I wrote about this in the New York Times back in 2017:
This is what many of the N.R.A.’s critics have been slow to grasp: The N.R.A. has successfully taken the issue of rational gun regulation out of the policy realm and made it a central feature of the culture wars . . .
The N.R.A. has pursued that strategy relentlessly and with great effect. It was hardly a coincidence that it decided to wade into the controversy over N.F.L. players’ kneeling during the playing of the national anthem . . .
In a recent video starring Dana Loesch, a popular radio talk show host, the N.R.A. checked all the boxes of the culture wars. Featuring apocalyptic images of protests and violence, the spot targeted educational indoctrination in the schools, Hollywood leftism and liberal news media bias. “The only way we stop this, the only way we save our country and our freedom, is to fight this violence of lies with the clenched fist of truth,” Ms. Loesch declares. The New Yorker reports that Loesch is not an employee of the NRA, but rather draws a salary from Ackerman, where it said, “Loesch earned close to a million dollars, according to a source who has seen her contract.”
And then there is North.
As NRA president, he receives no salary, but the New Yorker reports that he is paid generously by Ackerman to host “Oliver North’s American Heroes” on NRATV. The Daily Beast has more:
The NRA initially agreed to reimburse the ad firm for costs related to Mr. North’s TV contract, but when the organization later sought contract details, Ackerman McQueen balked and Mr. North for months wouldn’t provide documents without the ad firm’s approval, the NRA alleged.
North didn’t deliver as many episodes as the nonprofit expected, according to the suit, and hasn’t demonstrated that he was able to bring in the hoped-for sponsorship cash. “[T]he NRA has no evidence that any substantial sponsorships exist,” the complaint reads. The implications, the suit continues, are “troubling.” So, which side will conservative media take on all of this?

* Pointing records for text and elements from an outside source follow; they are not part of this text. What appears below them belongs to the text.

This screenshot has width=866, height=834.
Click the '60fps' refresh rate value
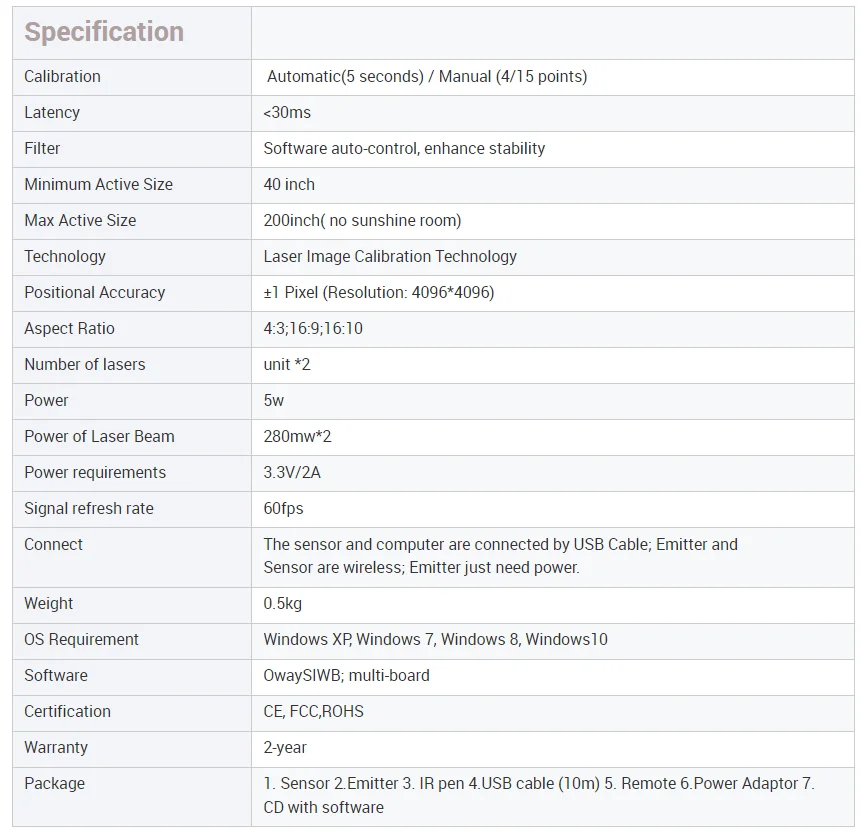(283, 509)
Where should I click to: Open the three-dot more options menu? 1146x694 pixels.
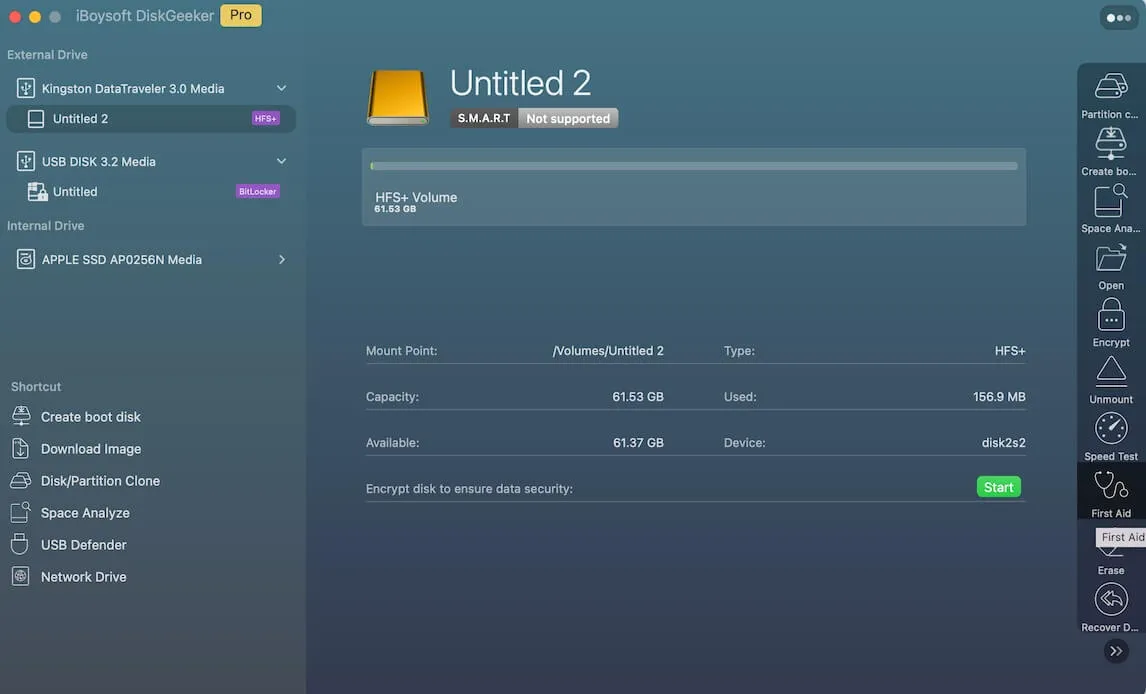point(1118,18)
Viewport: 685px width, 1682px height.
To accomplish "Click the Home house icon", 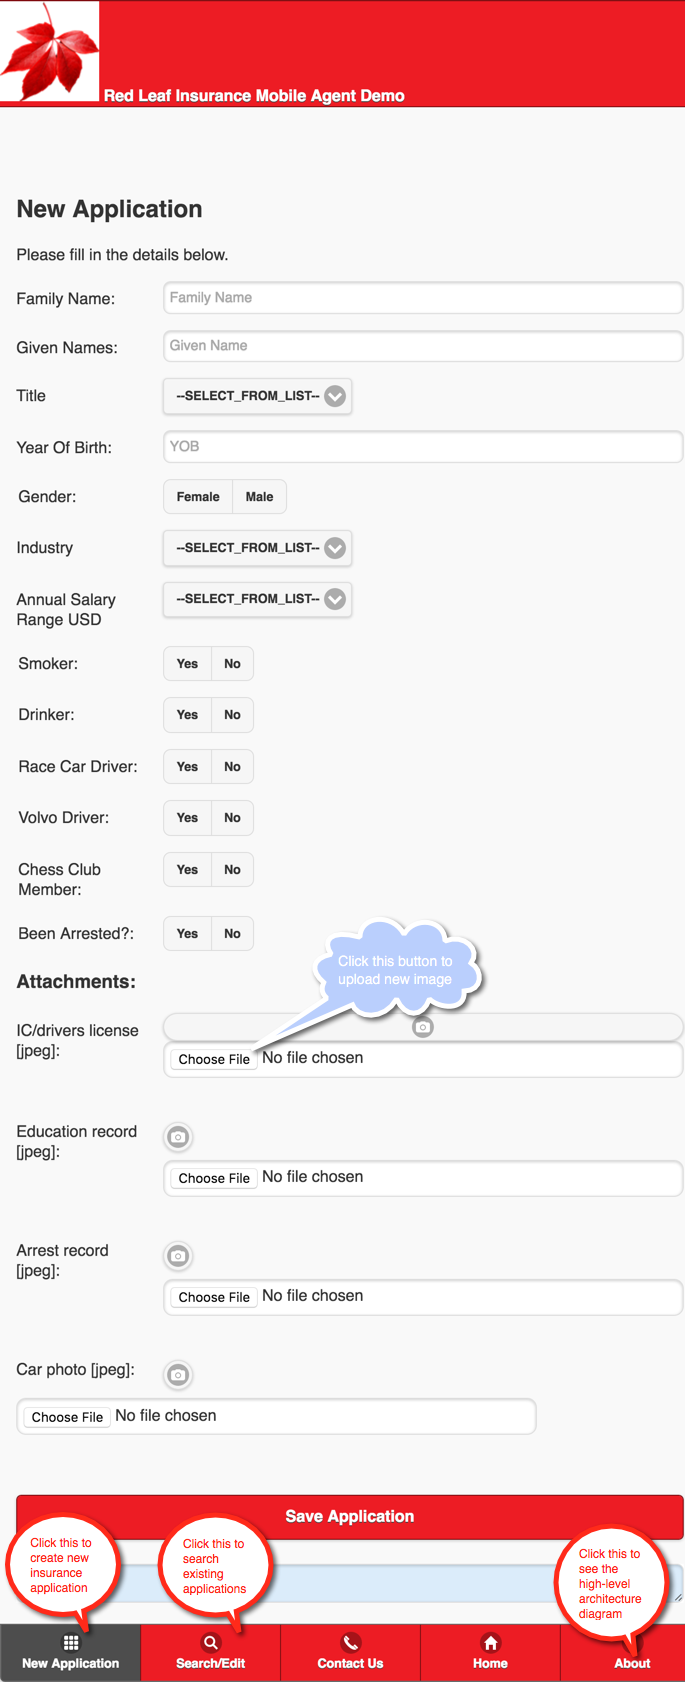I will [x=490, y=1642].
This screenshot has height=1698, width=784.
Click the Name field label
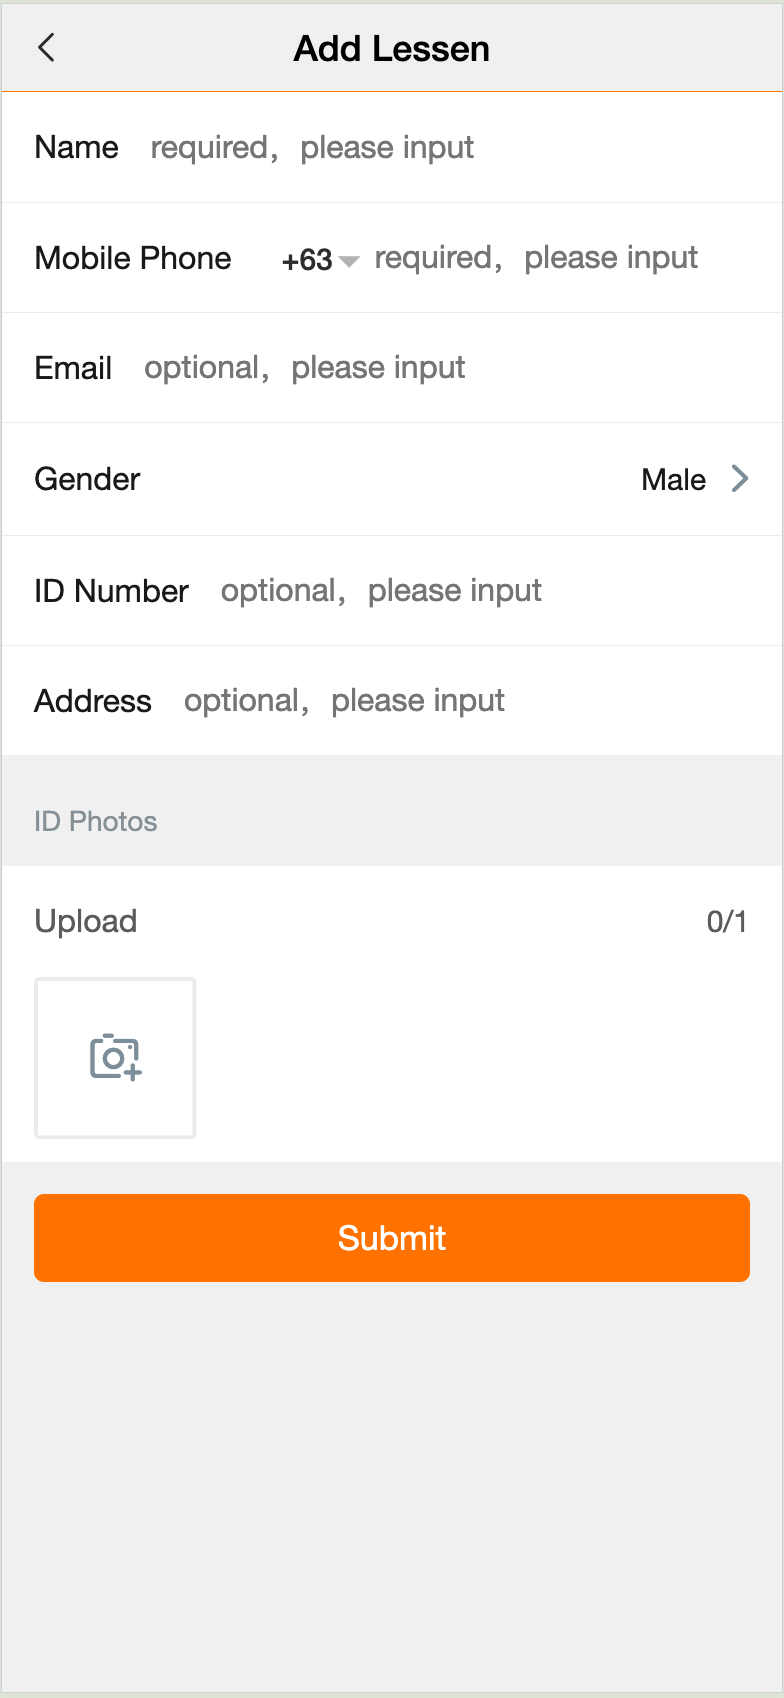pyautogui.click(x=76, y=148)
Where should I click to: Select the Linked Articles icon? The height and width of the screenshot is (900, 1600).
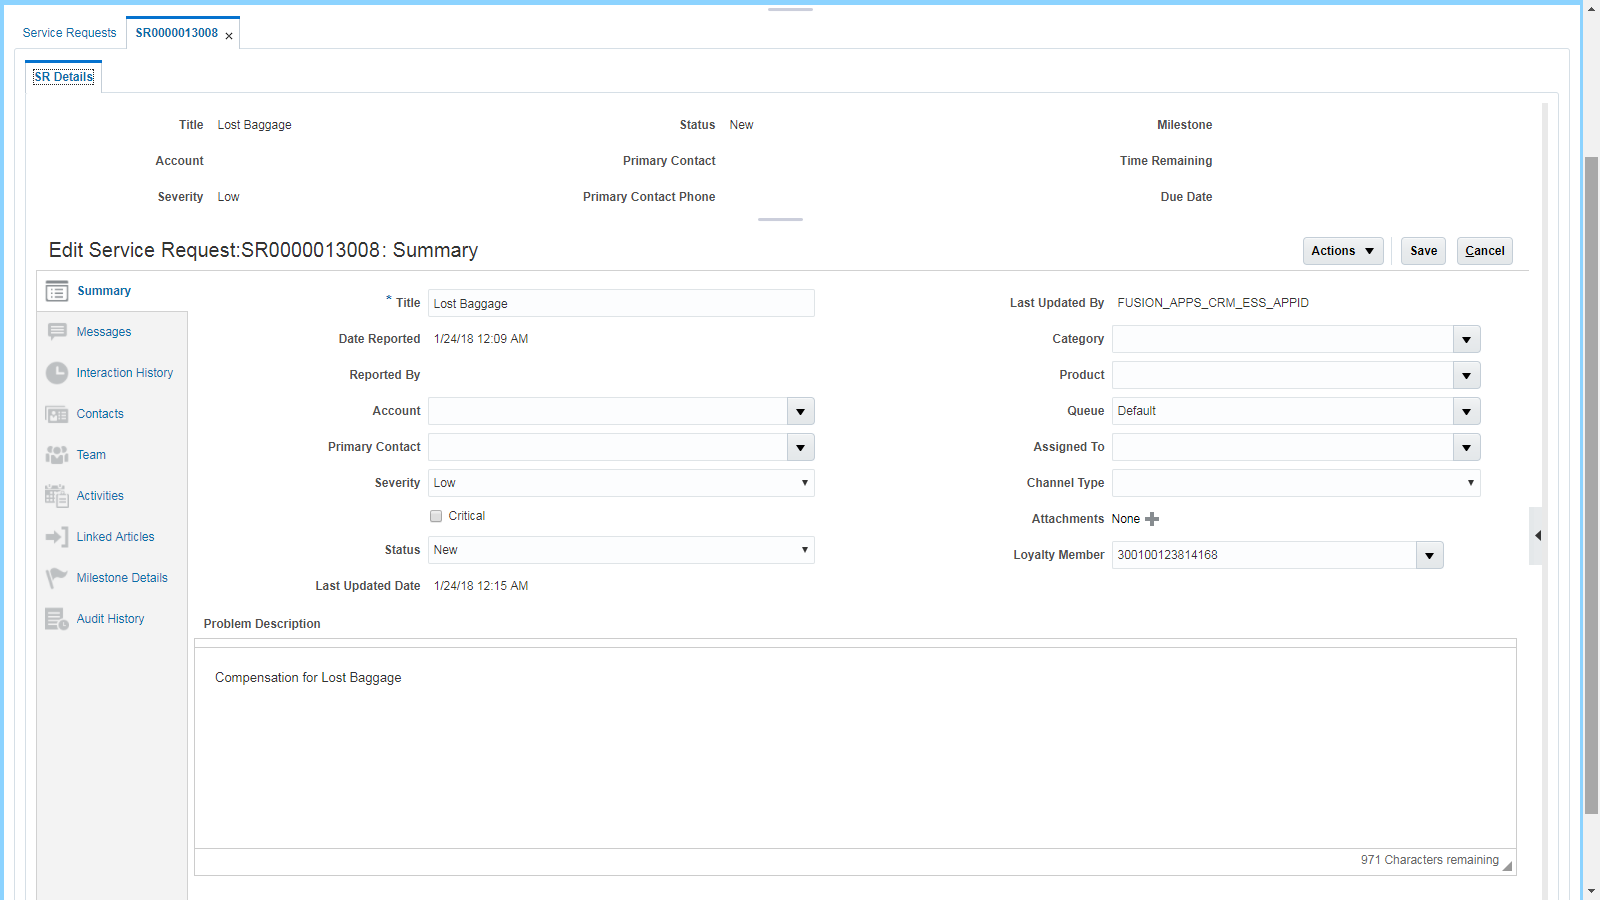tap(57, 536)
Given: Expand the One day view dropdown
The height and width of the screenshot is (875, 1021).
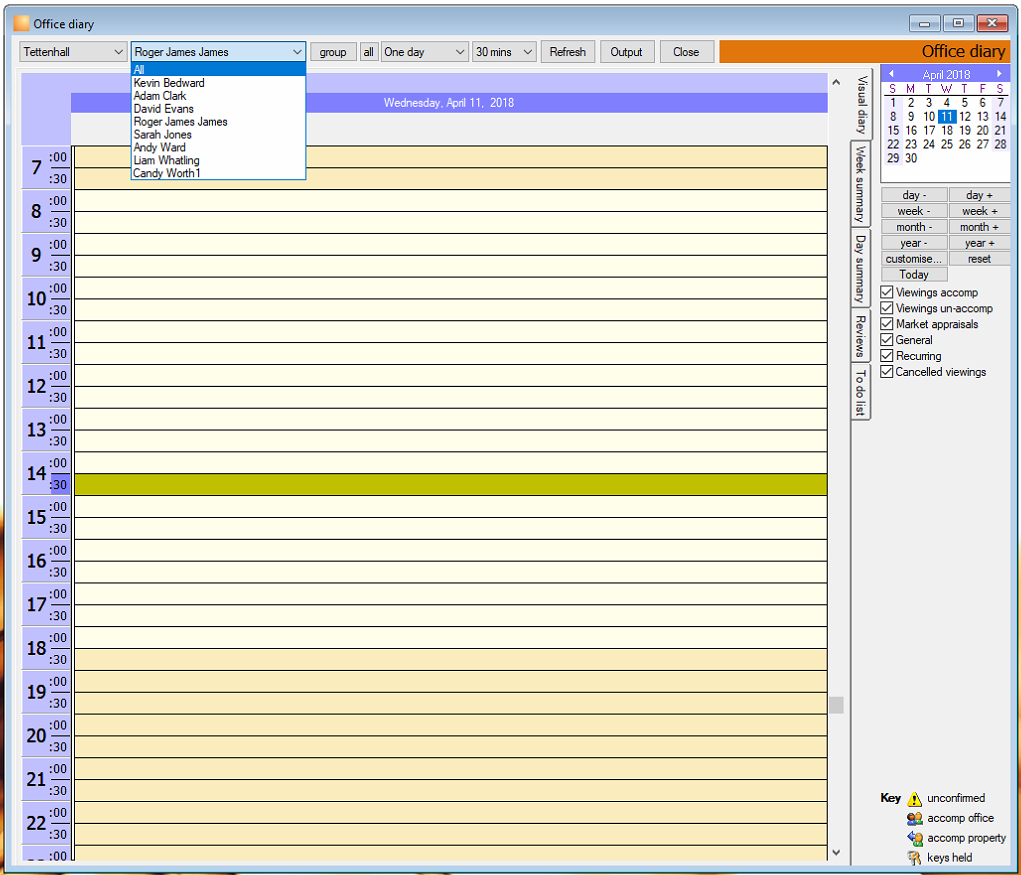Looking at the screenshot, I should pos(424,52).
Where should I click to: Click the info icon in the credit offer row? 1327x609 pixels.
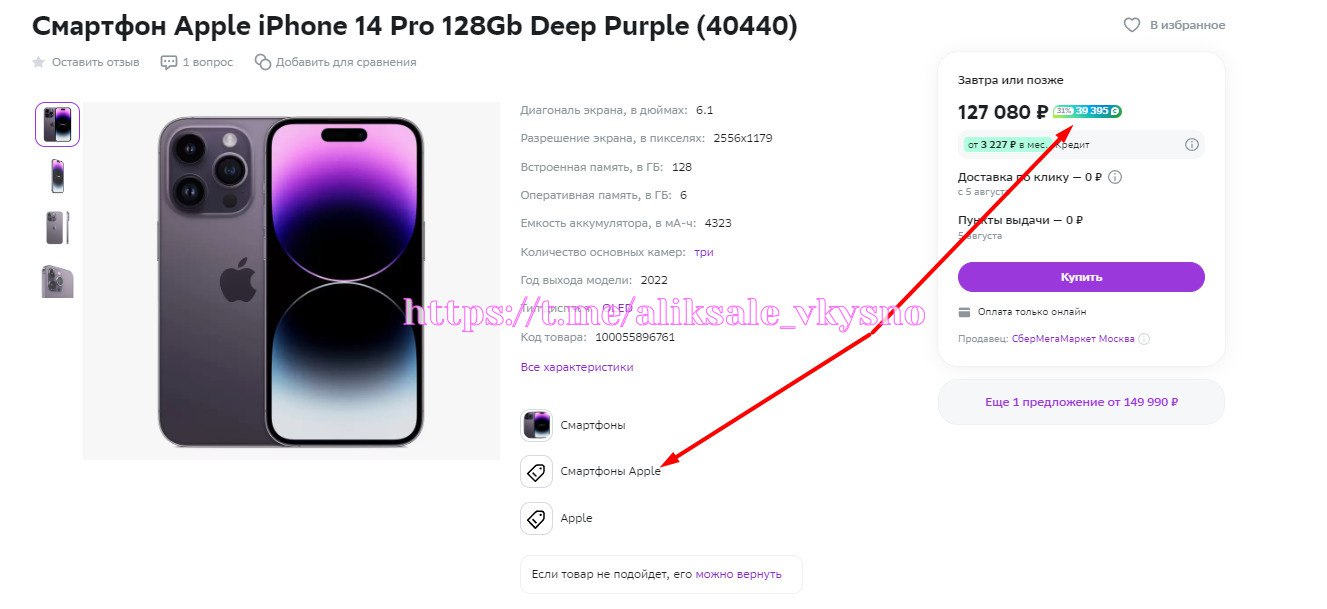(x=1192, y=145)
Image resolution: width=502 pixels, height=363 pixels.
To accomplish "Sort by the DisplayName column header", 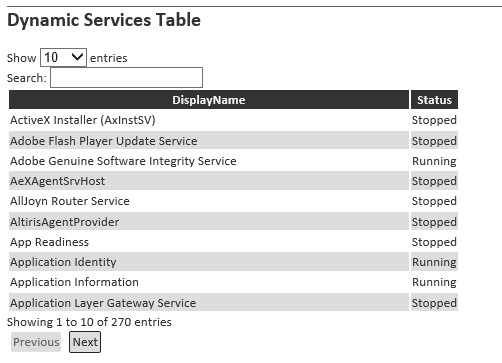I will [209, 100].
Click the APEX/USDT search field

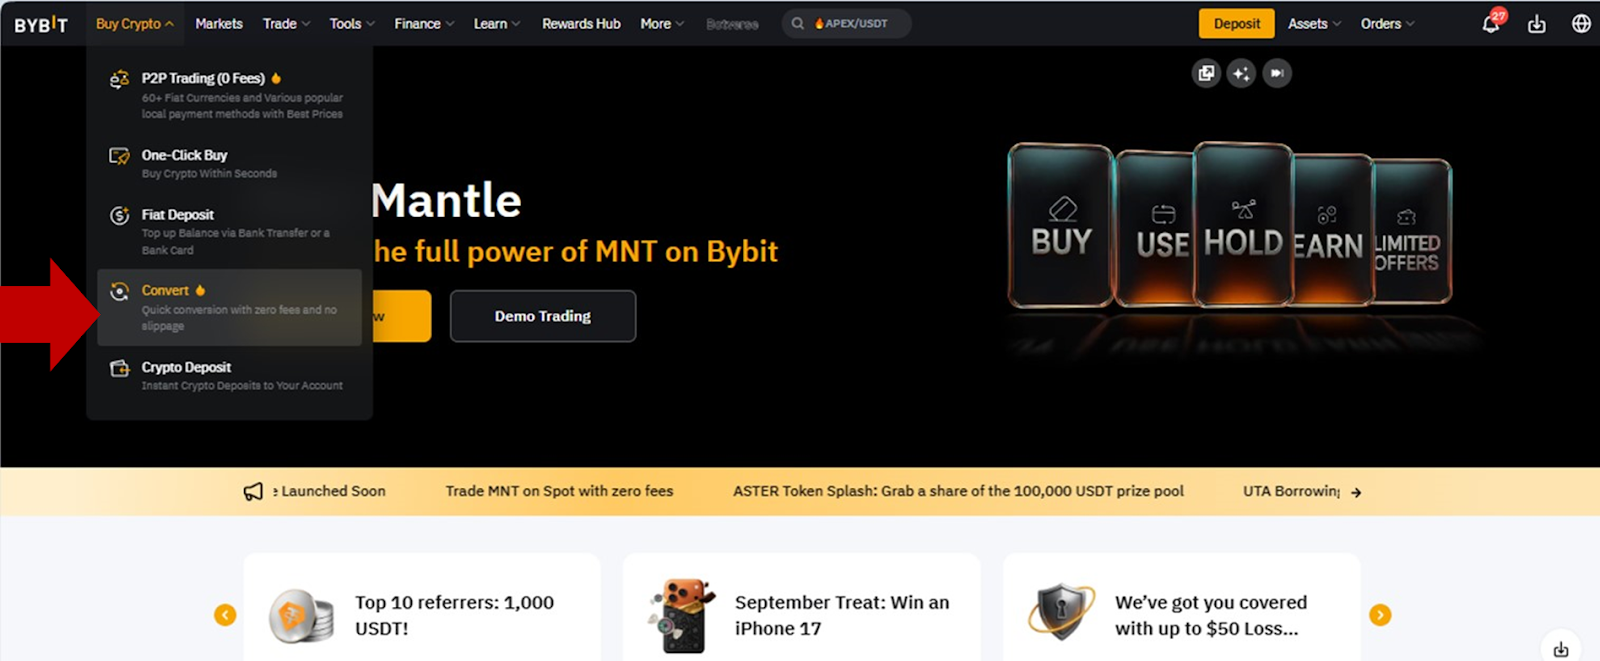[x=846, y=23]
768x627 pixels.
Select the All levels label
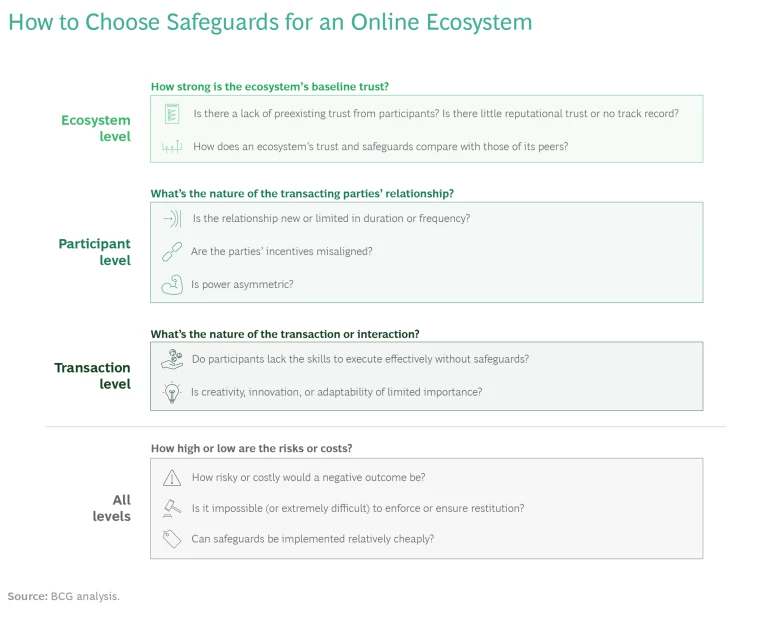[x=112, y=508]
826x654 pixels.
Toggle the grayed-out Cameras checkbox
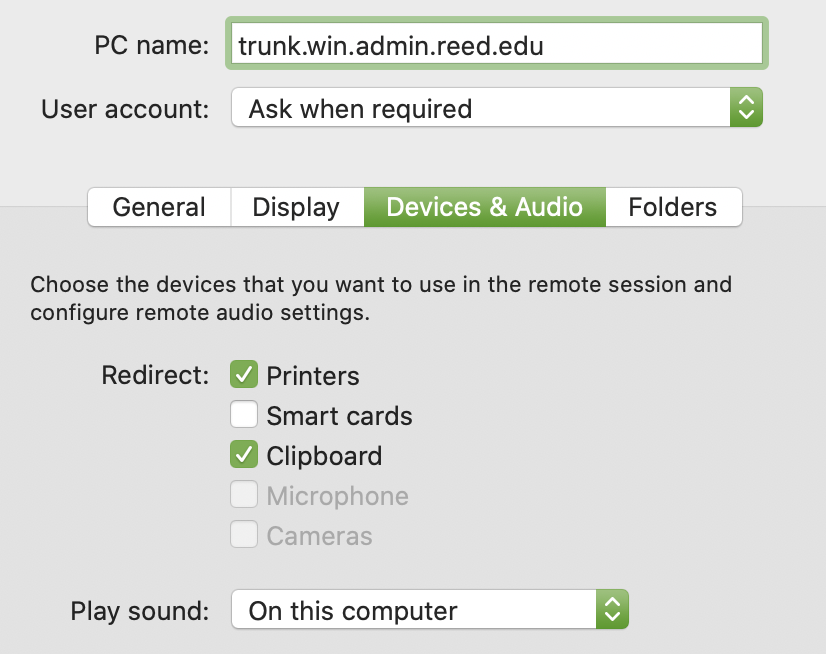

What an excellent question and I’m so glad I asked myself that.
This is fight that pits right-wing heart-throbs against one another, so there is no easy answer. The safest line will be anti-anti-NRA, focusing most of the attacks on the group’s critics rather than offering any sort of substantive defense. Since the “anti-anti” mode has been perfected in the Age of Trump, this will be the easiest default position. Expect a lot of outrage about the media’s role in all of this.
But if push comes to shove who will they back in the cage match between Wayne LaPierre and Oliver North?
You know the answer: Whichever side Trump picks.